**Given task:** Copy out every line of the data below word for word, and leave out the pictures.

**Data to use:**
* * *

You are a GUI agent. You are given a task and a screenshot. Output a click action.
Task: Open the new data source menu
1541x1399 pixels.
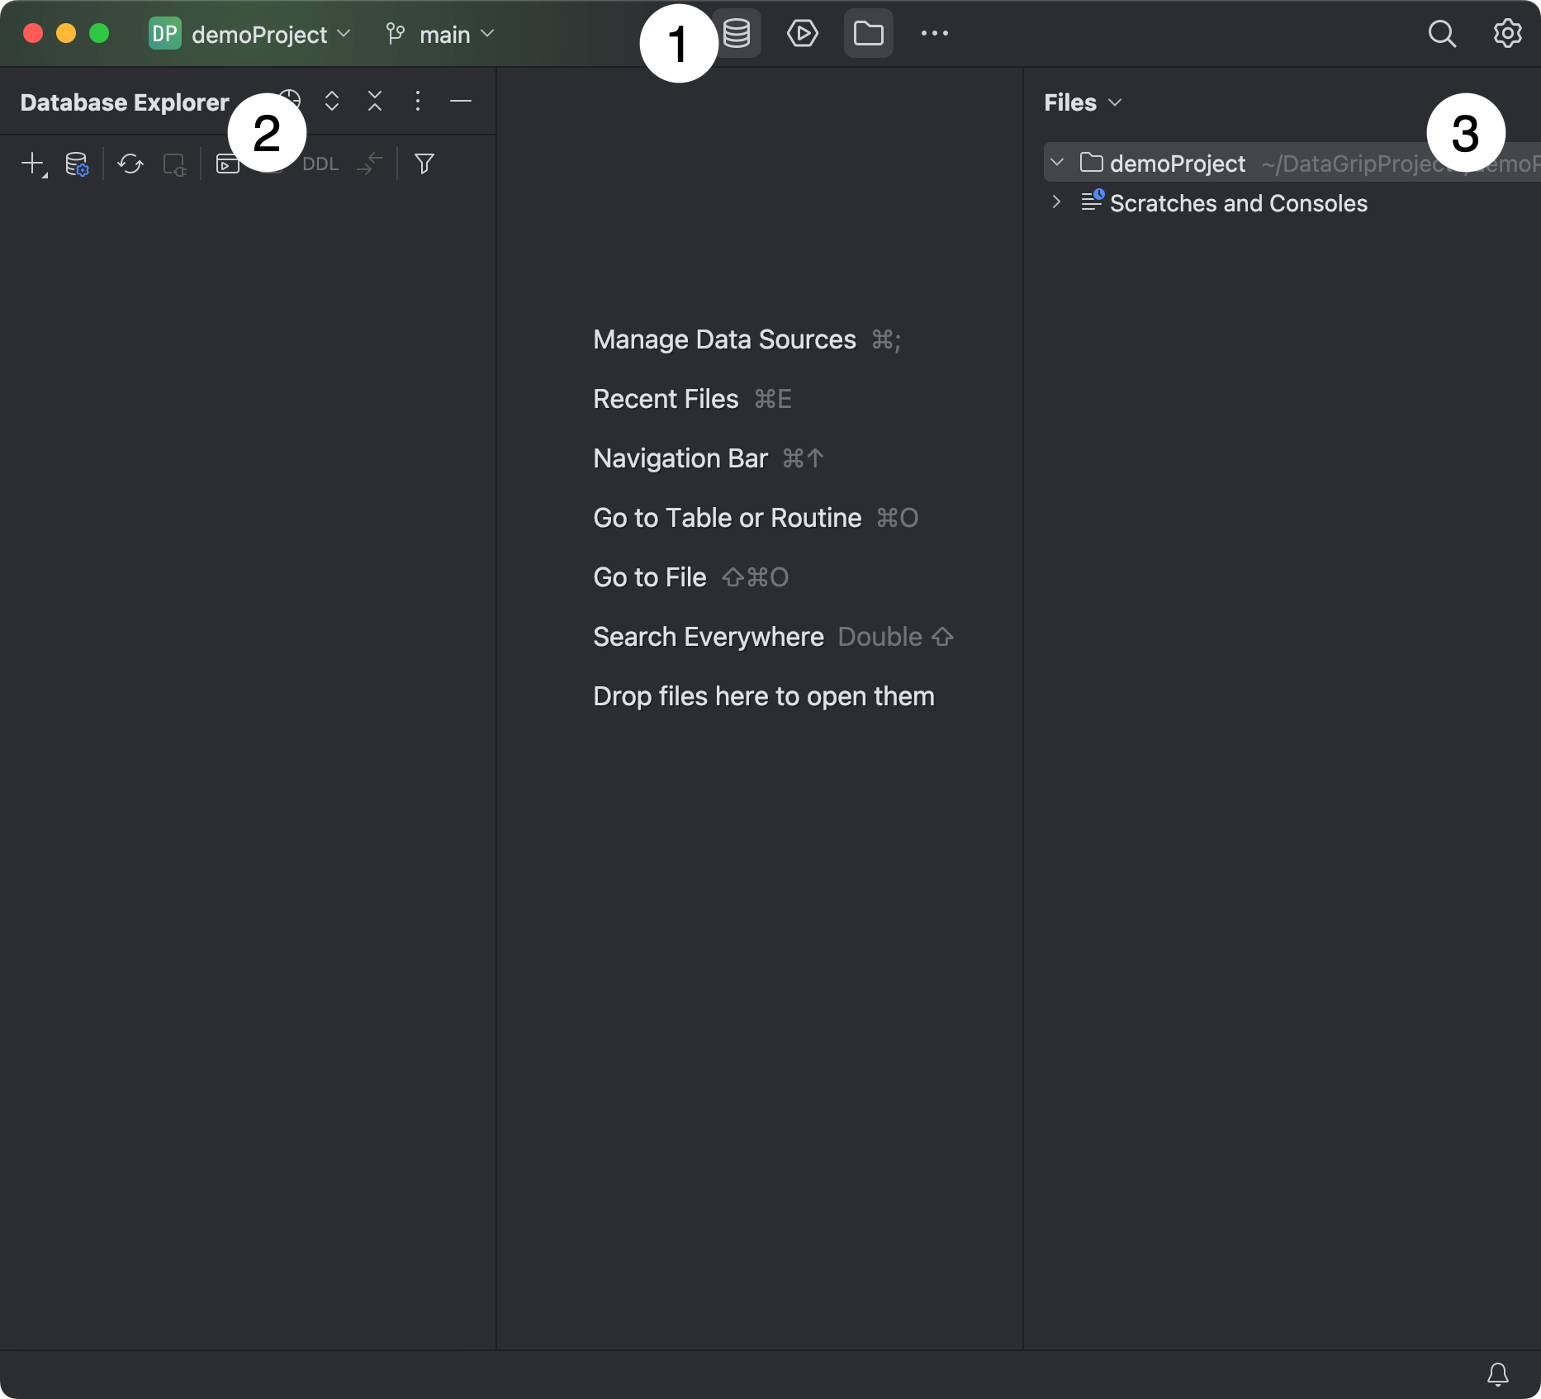[x=34, y=163]
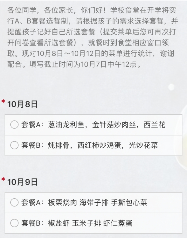Click the white bubble decoration below intro
This screenshot has height=238, width=187.
tap(171, 87)
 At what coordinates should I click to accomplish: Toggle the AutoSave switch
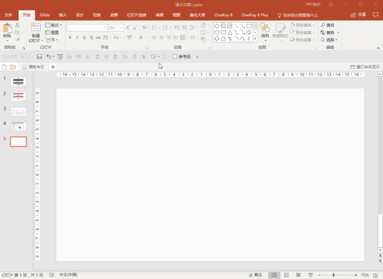(x=26, y=57)
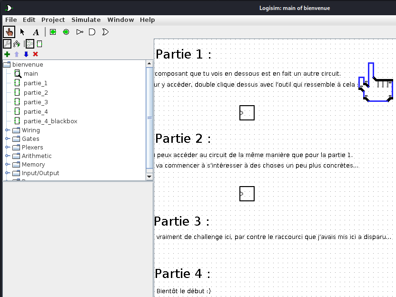The height and width of the screenshot is (297, 396).
Task: Click the green plus add circuit icon
Action: coord(7,54)
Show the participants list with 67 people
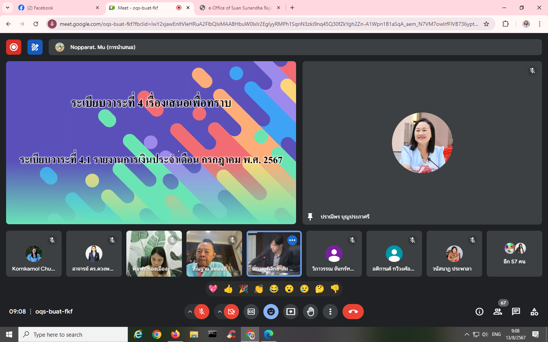 point(497,312)
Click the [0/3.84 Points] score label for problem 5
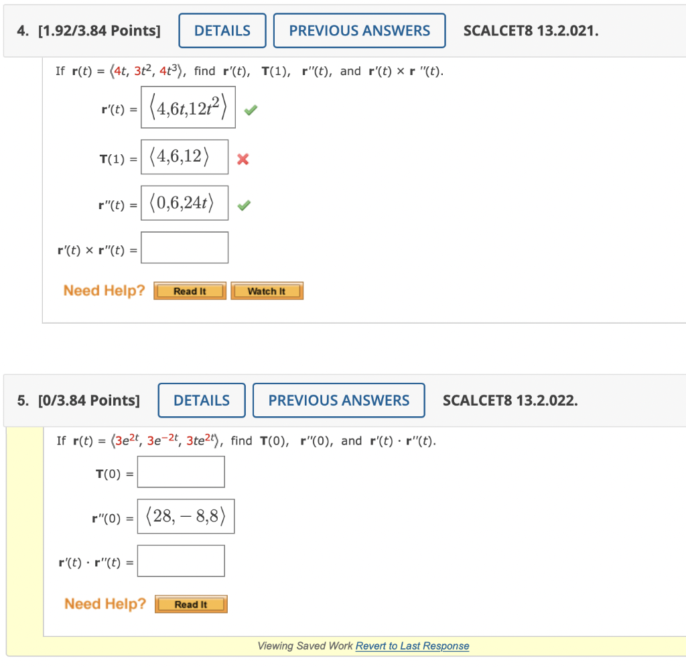 coord(90,400)
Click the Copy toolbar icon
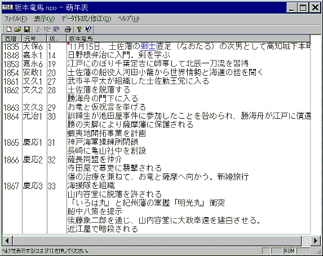The width and height of the screenshot is (323, 256). (47, 29)
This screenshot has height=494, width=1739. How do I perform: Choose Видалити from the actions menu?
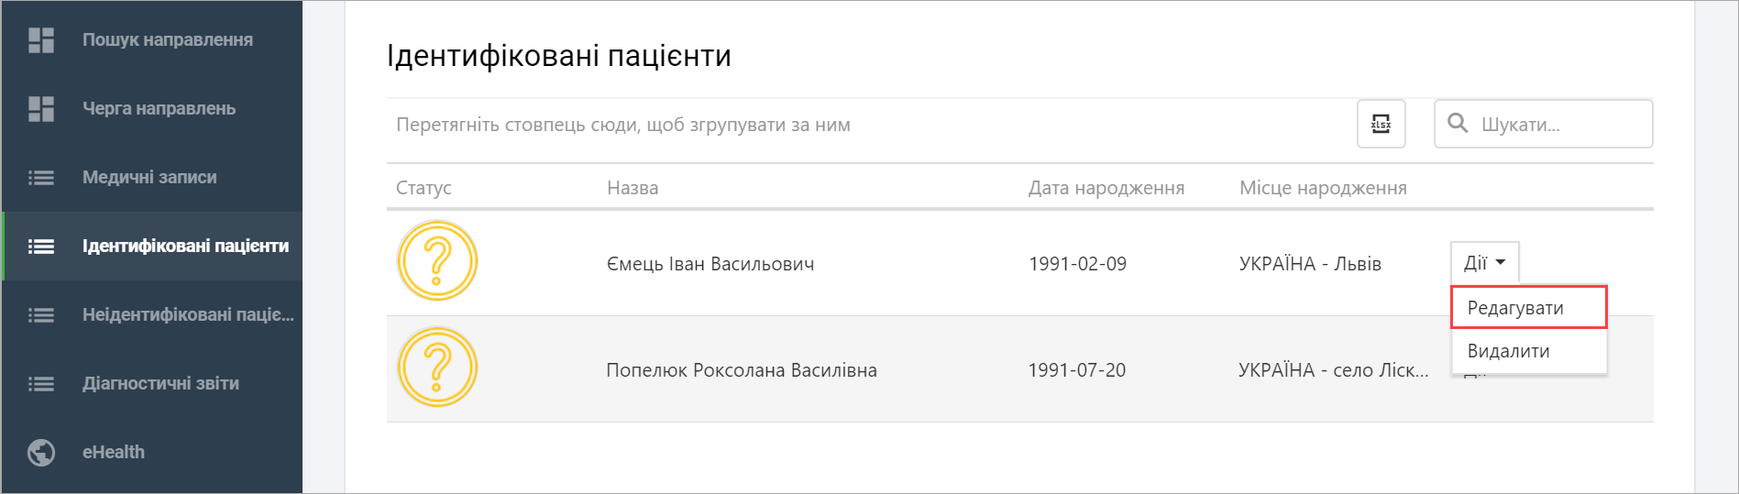[1529, 351]
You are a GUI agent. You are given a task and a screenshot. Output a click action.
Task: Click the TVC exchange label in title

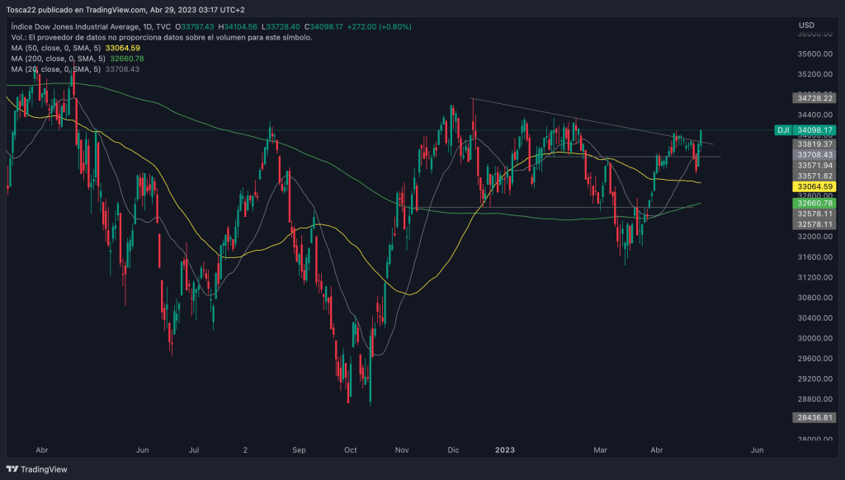[x=163, y=26]
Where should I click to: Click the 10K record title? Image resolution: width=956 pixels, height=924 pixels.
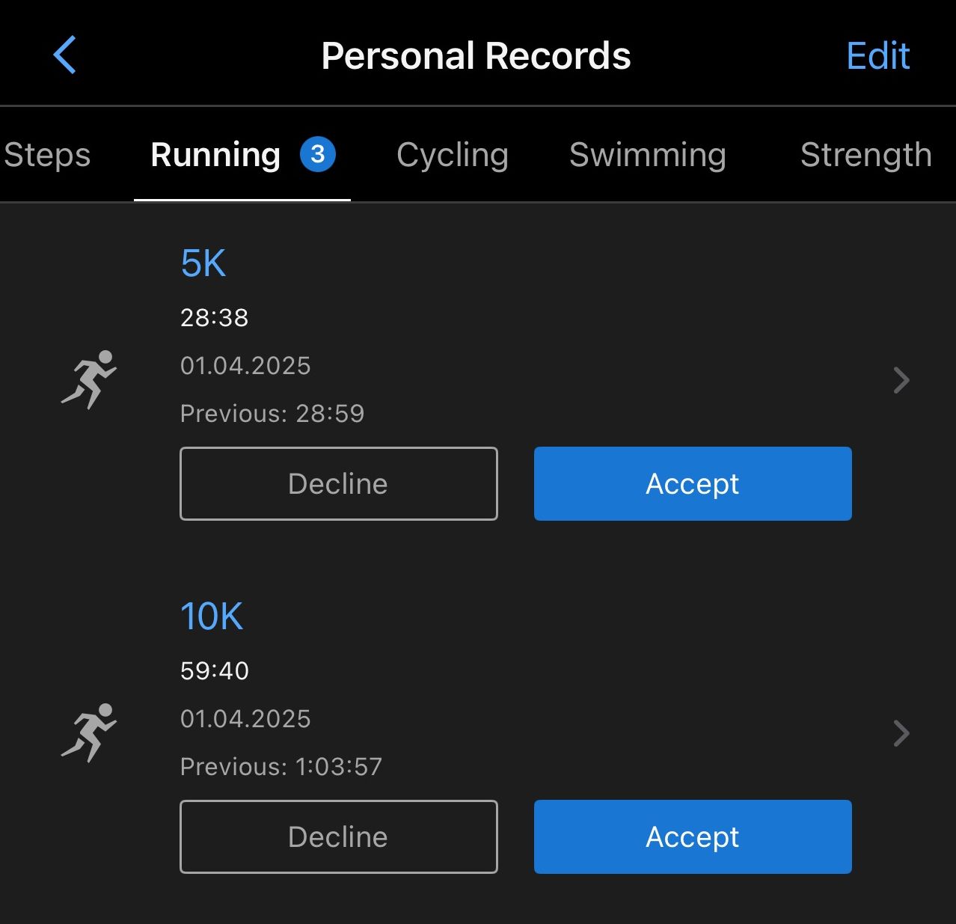(x=212, y=616)
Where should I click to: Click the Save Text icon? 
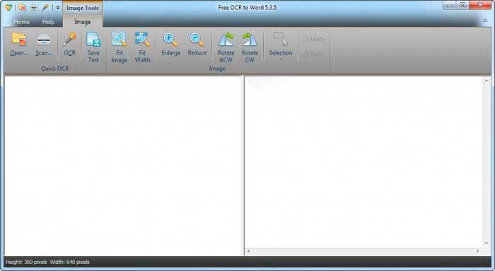93,40
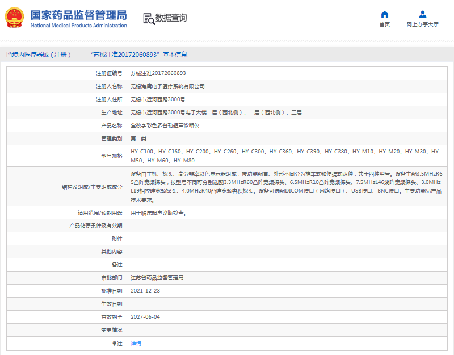Click the 数据查询 magnifier document icon
The height and width of the screenshot is (355, 454).
pyautogui.click(x=149, y=18)
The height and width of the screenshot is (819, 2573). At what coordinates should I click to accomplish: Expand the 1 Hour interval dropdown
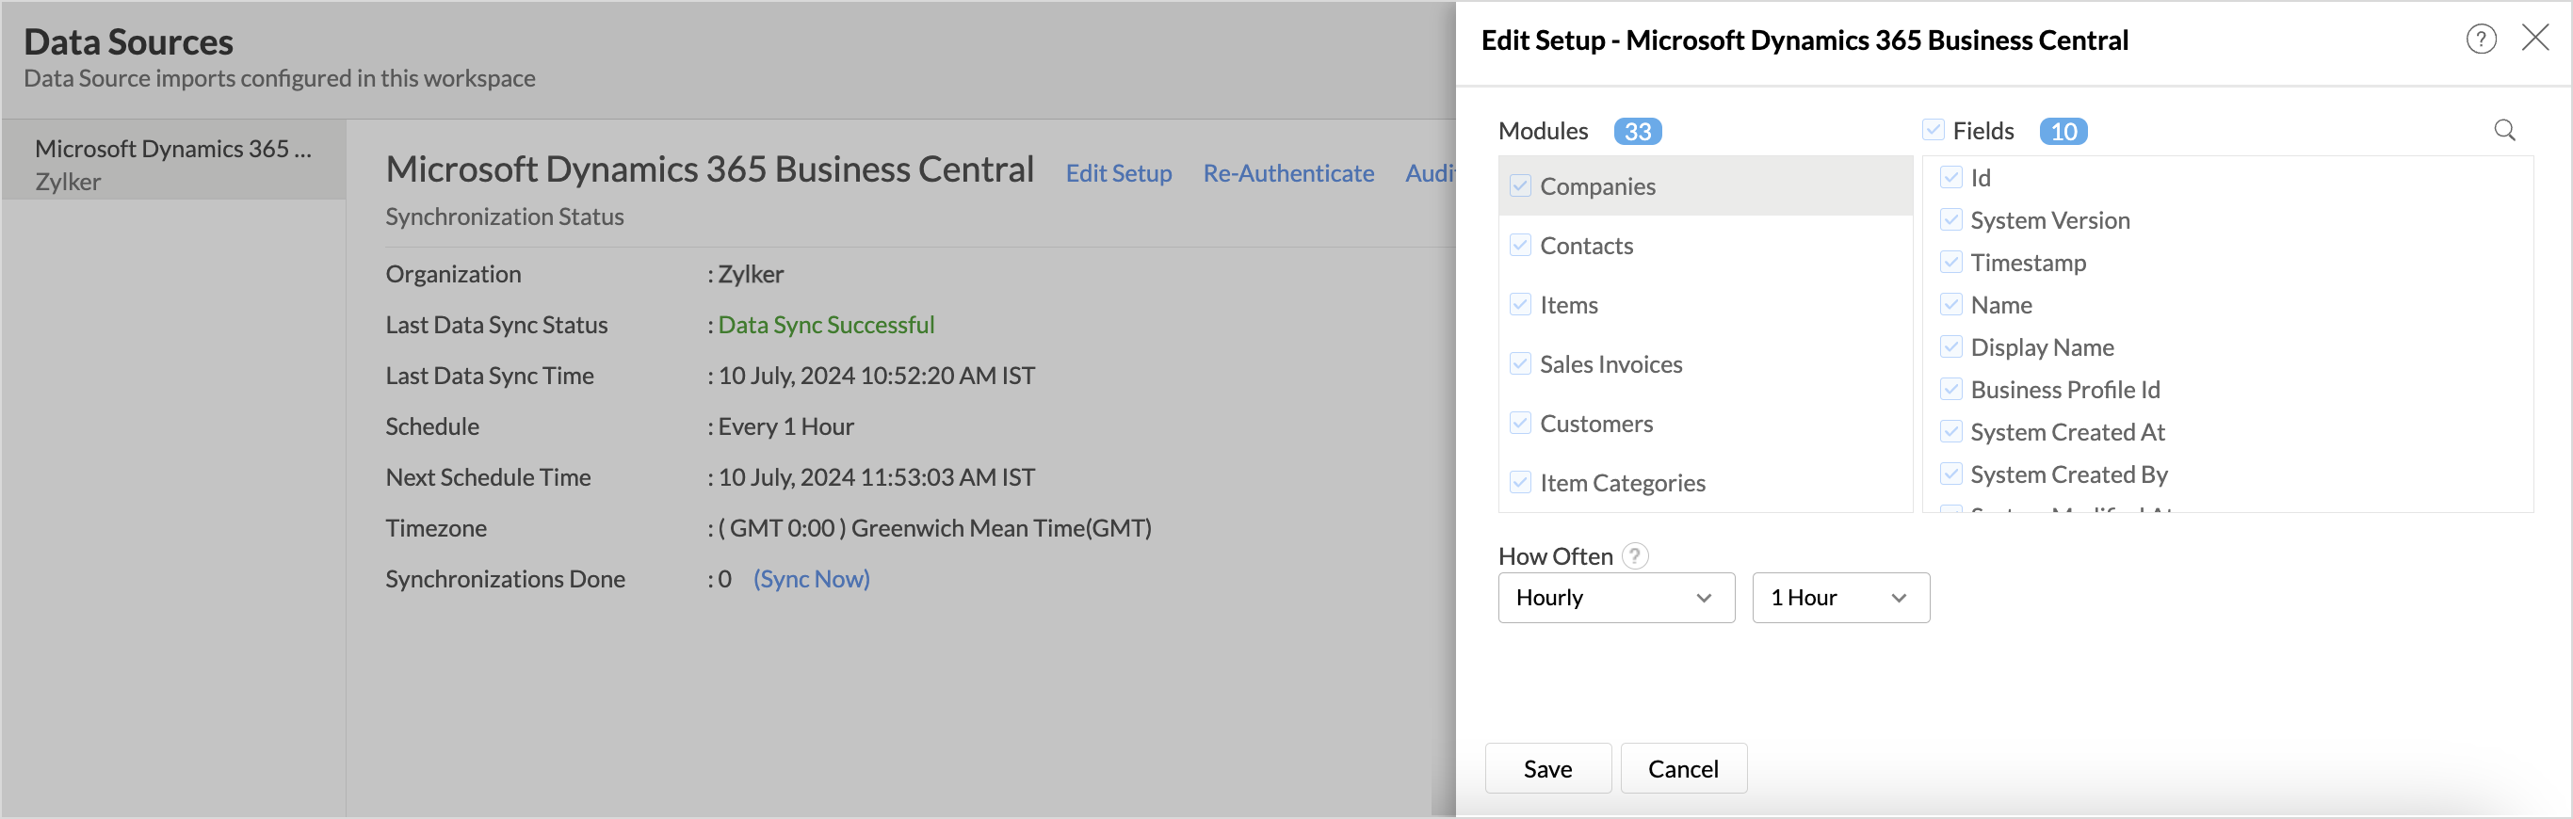click(1840, 597)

* * *

**Exercise result:**
You are a GUI agent. You are given a task and a screenshot. Output a click action.
Task: Open the new data source menu
1541x1399 pixels.
[x=34, y=163]
Click the white bubble decoration below intro
This screenshot has height=238, width=187.
tap(171, 87)
 At what coordinates should I click to accomplish: Toggle the AutoSave switch
(x=26, y=57)
The height and width of the screenshot is (297, 396).
Task: Click the green plus add circuit icon
Action: coord(7,54)
Show the participants list with 67 people
 point(497,312)
Click the [0/3.84 Points] score label for problem 5
 coord(90,400)
Click the Copy toolbar icon
The width and height of the screenshot is (323, 256). (47, 29)
This screenshot has height=494, width=1739. How do I perform: Choose Видалити from the actions menu?
[1529, 351]
You are a GUI agent. You are given a task and a screenshot. Output a click action.
Task: Click the TVC exchange label in title

[x=163, y=26]
Where should I click to: Click the 10K record title? Image resolution: width=956 pixels, height=924 pixels.
(x=212, y=616)
Where should I click to: Click the Save Text icon? 
93,40
Click the 数据查询 magnifier document icon
The height and width of the screenshot is (355, 454).
pyautogui.click(x=149, y=18)
The height and width of the screenshot is (819, 2573). At what coordinates should I click to accomplish: Expand the 1 Hour interval dropdown
click(1840, 597)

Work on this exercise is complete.